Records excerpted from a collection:
----------------------------------------
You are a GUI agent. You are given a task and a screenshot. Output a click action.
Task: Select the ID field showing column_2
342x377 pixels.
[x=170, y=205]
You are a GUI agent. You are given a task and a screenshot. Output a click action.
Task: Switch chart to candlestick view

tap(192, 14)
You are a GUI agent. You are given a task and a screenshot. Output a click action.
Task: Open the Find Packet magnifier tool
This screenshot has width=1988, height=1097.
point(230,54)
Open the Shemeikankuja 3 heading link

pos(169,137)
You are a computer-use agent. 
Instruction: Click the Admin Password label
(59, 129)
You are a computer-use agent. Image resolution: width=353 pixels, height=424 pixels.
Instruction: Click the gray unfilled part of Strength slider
----------------------------------------
GIVEN TASK:
Which lines in the data above contain the string "height"? Report each of those lines in full.

FINISHED ANSWER:
This screenshot has width=1988, height=1097.
You are a computer-use agent. Image resolution: width=353 pixels, height=424 pixels.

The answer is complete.